On the Extinction of the Venetian Republic, 1802 

William Wordsworth

ONCE did she hold the gorgeous East in fee;


  And was the safeguard of the West: the worth


  Of Venice did not fall below her birth,


Venice, the eldest Child of Liberty.


She was a maiden City, bright and free;


  No guile seduced, no force could violate;


  And, when she took unto herself a mate,


She must espouse the everlasting Sea.


And what if she had seen those glories fade,


  Those titles vanish, and that strength decay;


Yet shall some tribute of regret be paid


  When her long life hath reach'd its final day:


Men are we, and must grieve when even the Shade


Of that which once was great is pass'd away.


For much of its history, Venice has exuded something of the exquisitely moribund. When Lord Byron discovered it in 1816, the Napoleonic wars had reduced it to abject poverty. During the months that he spent journeying from boudoir to boudoir, it had sunk so low that it served him as a metaphor of the passing of empires. (Both he and John Ruskin preferred the mediaeval relics to the Palladian neoclassical monuments, preferably those that were falling apart.)


Just over half a century later, Henry James wrote down his own Early Impression, gained from peregrination rather than fornication. The city would later serve as the setting of two of his greatest works, The Wings of the Dove and The Aspern Papers. The latter’s elderly protagonist is virtually a personification of the city itself: she is the possessor of a dead poet’s love letters, ardently pursued by a “publishing scoundrel” who wants to get his hands on them. (There’s a very useful guide to James’ Venice, pictured right; it’s available in local bookstores.) The story would be lived out in modern Venice in a schemer’s serpentine manipulations to get her hands on a treasure-trove of Ezra Pound’s documents that he had left in the care of his long time mistress Olga Rudge.


In later years, Venice has served as the setting of increasingly decadent and ominous fiction. The most frightening is Daphne du Maurier’s short story, Don’t Look Now, made into a truly terrifying film. And there’s Thomas Mann’s Death in Venice, the basis for a powerful opera by Benjamin Britten and a Visconti film starring Dirk Bogard. In 1911, when the story takes place, the city was even then totally reliant on tourism for its economic survival.

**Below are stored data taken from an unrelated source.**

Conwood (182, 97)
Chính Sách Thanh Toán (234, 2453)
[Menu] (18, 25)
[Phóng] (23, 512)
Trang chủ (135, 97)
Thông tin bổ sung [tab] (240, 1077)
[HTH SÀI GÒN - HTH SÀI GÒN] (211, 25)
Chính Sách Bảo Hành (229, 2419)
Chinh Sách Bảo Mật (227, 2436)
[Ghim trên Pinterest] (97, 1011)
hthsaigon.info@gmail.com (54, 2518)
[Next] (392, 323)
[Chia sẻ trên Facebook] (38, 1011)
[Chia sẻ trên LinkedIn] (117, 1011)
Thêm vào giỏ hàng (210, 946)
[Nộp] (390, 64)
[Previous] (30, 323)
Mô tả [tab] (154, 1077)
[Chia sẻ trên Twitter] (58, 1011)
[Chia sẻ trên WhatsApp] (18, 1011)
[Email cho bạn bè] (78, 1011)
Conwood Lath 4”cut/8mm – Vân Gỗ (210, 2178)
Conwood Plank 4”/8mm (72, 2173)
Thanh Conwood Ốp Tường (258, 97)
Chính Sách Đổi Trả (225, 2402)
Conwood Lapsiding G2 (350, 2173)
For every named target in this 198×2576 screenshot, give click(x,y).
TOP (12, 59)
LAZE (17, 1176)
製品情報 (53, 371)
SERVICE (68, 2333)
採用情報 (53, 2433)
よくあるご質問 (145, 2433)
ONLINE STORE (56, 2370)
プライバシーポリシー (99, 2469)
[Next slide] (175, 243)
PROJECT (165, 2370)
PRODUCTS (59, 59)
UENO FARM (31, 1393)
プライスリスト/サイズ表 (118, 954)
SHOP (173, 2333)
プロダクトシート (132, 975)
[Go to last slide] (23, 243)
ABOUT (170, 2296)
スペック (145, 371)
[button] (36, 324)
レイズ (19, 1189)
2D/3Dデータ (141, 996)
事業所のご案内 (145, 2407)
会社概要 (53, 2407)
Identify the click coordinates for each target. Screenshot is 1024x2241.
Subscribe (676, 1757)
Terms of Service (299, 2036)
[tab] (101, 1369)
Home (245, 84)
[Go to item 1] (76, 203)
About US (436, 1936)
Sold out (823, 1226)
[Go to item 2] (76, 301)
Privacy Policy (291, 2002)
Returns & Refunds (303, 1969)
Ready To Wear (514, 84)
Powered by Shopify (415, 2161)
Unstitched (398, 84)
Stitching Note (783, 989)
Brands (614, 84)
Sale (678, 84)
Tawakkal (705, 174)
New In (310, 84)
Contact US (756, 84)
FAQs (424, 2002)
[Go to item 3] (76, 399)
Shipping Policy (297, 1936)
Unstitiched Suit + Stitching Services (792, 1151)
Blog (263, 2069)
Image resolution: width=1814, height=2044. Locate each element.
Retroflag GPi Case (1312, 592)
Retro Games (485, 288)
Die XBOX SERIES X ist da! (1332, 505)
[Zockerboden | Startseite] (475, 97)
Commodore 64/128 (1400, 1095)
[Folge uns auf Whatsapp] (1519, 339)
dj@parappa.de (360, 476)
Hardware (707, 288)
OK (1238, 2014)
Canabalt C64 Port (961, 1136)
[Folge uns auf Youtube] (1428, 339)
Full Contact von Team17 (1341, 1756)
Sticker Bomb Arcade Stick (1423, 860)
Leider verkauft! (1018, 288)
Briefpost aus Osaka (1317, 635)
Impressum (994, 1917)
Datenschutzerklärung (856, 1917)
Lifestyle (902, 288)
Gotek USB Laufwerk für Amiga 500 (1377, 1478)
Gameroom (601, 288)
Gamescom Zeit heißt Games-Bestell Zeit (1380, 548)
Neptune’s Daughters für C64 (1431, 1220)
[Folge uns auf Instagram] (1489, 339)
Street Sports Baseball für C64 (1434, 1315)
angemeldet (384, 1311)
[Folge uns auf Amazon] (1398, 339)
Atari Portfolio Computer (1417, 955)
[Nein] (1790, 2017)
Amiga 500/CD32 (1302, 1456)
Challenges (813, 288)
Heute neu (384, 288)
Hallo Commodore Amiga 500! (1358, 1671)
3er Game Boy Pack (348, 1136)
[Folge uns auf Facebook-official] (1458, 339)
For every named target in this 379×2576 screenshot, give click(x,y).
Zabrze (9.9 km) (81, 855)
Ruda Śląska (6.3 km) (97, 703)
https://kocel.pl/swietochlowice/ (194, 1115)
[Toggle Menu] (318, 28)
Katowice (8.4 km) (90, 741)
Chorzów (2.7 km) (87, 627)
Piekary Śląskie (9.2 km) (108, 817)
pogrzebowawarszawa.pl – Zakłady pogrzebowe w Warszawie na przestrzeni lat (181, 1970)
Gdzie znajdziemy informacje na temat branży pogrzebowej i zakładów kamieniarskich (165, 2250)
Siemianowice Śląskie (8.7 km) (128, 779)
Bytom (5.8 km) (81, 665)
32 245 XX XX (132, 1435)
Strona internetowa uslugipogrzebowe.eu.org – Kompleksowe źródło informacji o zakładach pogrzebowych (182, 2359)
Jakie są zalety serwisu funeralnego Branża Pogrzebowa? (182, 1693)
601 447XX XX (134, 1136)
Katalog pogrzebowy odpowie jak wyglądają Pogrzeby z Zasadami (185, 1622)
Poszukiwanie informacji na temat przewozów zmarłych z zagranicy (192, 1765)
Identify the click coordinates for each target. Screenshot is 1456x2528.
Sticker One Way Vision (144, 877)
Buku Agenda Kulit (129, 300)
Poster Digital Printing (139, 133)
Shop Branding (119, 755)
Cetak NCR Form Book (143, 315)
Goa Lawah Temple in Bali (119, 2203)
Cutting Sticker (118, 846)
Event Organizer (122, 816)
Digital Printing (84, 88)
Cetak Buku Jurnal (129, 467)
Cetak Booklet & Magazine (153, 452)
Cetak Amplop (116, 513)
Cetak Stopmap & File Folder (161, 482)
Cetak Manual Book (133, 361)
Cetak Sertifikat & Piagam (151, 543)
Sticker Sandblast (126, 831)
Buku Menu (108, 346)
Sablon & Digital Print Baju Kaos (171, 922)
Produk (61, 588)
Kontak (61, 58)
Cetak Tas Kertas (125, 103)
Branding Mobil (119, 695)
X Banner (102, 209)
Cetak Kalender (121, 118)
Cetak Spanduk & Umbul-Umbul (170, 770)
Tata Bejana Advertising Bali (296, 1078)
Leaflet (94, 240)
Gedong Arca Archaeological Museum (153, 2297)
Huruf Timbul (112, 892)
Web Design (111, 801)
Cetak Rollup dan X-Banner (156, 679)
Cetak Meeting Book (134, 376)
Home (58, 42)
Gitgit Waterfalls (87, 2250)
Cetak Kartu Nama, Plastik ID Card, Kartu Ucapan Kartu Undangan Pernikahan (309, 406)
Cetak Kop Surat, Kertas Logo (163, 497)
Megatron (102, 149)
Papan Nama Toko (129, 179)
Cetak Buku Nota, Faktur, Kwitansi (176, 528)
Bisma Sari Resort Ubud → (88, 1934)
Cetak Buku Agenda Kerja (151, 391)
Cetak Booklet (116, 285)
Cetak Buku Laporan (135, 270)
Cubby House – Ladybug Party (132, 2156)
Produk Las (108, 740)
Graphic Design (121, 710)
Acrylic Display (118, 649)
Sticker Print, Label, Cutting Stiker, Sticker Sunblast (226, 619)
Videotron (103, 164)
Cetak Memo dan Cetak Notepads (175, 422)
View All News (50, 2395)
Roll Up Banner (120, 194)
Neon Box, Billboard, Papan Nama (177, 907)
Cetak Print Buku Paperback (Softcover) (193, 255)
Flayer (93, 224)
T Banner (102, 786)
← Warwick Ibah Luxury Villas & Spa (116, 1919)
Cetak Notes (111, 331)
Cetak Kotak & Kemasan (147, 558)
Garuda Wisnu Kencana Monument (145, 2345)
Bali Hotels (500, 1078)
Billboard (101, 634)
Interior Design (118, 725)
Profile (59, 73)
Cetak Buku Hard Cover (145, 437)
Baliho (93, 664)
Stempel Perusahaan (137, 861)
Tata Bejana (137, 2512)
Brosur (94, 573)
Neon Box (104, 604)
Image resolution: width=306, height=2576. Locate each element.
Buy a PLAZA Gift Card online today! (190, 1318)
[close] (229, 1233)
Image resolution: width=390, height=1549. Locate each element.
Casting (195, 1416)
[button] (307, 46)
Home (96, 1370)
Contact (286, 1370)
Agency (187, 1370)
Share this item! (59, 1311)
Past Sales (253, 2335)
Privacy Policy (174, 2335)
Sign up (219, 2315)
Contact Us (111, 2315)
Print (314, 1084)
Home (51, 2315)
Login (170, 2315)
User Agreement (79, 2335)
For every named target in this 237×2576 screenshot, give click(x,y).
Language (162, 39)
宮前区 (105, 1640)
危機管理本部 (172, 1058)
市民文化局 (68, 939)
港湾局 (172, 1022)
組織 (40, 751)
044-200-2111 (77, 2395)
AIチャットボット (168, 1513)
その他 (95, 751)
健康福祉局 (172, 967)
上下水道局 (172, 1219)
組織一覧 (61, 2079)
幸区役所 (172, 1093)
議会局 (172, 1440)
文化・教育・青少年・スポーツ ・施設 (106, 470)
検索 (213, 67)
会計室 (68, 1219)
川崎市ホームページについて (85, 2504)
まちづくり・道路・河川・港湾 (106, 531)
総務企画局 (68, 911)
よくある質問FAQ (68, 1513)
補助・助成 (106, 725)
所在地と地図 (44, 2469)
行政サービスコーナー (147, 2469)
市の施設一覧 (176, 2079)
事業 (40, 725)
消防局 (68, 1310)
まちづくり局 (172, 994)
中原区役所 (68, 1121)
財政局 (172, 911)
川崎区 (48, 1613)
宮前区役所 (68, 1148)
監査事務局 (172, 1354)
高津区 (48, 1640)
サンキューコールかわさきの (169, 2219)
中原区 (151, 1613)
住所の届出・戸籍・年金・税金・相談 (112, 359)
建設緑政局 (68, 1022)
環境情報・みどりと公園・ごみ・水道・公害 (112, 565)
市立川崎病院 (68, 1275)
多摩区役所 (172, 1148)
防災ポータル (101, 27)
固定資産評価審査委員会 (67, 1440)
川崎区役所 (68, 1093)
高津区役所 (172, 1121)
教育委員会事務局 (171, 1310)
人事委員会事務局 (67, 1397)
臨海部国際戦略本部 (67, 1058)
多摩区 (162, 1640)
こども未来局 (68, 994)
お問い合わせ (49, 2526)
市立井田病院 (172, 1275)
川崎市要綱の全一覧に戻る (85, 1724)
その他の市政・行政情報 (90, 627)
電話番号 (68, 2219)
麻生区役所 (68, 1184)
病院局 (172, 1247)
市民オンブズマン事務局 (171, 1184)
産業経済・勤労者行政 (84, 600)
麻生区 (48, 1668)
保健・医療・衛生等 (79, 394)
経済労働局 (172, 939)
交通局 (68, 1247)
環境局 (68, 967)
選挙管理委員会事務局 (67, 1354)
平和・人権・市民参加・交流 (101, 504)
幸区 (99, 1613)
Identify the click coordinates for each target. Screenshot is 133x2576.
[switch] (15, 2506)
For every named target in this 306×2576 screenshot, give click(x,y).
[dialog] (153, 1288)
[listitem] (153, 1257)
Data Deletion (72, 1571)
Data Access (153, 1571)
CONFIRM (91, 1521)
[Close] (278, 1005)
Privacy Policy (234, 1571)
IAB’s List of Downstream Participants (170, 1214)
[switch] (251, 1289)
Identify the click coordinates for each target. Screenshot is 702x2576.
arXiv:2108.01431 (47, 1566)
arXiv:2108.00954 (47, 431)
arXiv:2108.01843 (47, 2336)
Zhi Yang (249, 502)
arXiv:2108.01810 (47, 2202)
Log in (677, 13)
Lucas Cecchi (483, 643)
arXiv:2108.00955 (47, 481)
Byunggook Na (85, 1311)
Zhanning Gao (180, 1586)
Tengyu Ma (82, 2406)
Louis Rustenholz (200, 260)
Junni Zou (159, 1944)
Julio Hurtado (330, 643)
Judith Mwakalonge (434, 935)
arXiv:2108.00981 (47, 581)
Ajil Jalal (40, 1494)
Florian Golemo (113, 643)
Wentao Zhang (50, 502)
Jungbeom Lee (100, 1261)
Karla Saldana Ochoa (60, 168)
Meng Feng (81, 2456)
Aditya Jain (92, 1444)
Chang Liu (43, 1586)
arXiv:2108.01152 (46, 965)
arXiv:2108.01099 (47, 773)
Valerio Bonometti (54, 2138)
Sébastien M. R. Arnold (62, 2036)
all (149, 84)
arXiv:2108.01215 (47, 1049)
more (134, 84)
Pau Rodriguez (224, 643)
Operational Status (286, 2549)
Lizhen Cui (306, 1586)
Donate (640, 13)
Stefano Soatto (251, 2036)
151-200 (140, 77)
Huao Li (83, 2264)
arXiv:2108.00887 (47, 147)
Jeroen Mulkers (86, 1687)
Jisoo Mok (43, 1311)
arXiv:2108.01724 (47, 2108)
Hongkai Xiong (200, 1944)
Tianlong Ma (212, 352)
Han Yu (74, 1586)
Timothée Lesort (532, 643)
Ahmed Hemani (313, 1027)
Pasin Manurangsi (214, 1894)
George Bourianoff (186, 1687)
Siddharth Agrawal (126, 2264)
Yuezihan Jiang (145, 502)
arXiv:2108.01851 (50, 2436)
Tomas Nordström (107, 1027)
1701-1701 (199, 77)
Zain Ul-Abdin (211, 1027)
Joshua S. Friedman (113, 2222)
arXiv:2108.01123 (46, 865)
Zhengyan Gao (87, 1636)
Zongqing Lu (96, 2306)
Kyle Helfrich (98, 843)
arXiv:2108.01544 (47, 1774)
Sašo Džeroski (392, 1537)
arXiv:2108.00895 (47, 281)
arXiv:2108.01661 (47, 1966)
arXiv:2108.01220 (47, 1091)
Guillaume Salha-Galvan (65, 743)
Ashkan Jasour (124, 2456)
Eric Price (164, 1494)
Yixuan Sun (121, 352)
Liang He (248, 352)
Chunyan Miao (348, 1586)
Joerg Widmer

Less well known is Mann’s little short story, Disillusionment, which takes place at a table in front of the Piazza San Marco’s aristocratic Florian Café [right]. In a soul-baring confession, an unhappy gentleman reveals the folly of having read too much and lived too little. Four decades ago it was adapted for radio by Eric Bauersfeld who, together with Bernard Mayes, gave it a memorable reading. When we put it together, Eric and I were then so ignorant of Venetian ambience as to dub in an occasional passing carriage or motor car; today, verisimilitude would require a chattering multilingual crowd. You can listen to it here – it’s cheaper than a Venetian holiday, and the sad gentleman’s ennui might make you decide that it just isn’t worth the effort. (There's a stinger in the tail that's not part of the original production.)


But of course it is. It only requires some careful research so as to avoid the commercial expense and vulgarity that pervades so many of its public places (and on which, alas, it still relies for its survival). The Slow Food Osterie & Locande d’Italia (in English) is indispensable; it lists B&Bs in good locations at not much more than half a hundred euros a night and a few good reasonable eating places, most of them well away from the center.


The museums aren’t overly crowded—there are no Mona Lisas or Venus di Milos to attract hundreds of jostling box-tickers. And best of all, Venice is an ideal place to walk. Its concentration, its history and its geography mean that there are no monstrosities going up, either high-rise or low-rise. The narrower the canal and the smaller the street, the fewer people you’ll encounter. But even though the population is drastically diminishing, there are still those who live here, and they’re not all wealthy fashion designers and impoverished nobility. Just around the corner from our hotel was the Campo Santa Maria Formosa, one side of which was a play area with lots of small children. Someone has to take care of all those tourists, and they can’t all commute every day from Mestre!


Knowing what we know now, Mary and I could return for a holiday as cheap as this one had been expensive. Either first or second hand, Venice is not to be missed. If you can’t (or won’t) experience the real thing, then buy the DVD of Francesco’s Venice and its accompanying book. Even Thomas Mann’s disillusioned voyeur would be moved to gasps of vicarious wonder and delight!

November 14, 2009, BBC Radio 4: Five hundred years ago Venice was one of the most highly populated cities in the world. Now, inhabitants number just 60,000. Some of those who remain are staging a mock funeral to try to provoke the government to save the city. Talking to John Humphries on the Today Programme, Francesco da Mosto discusses the Death of (not in) Venice. As usual, it's easier to analyze the problem than to provide a solution.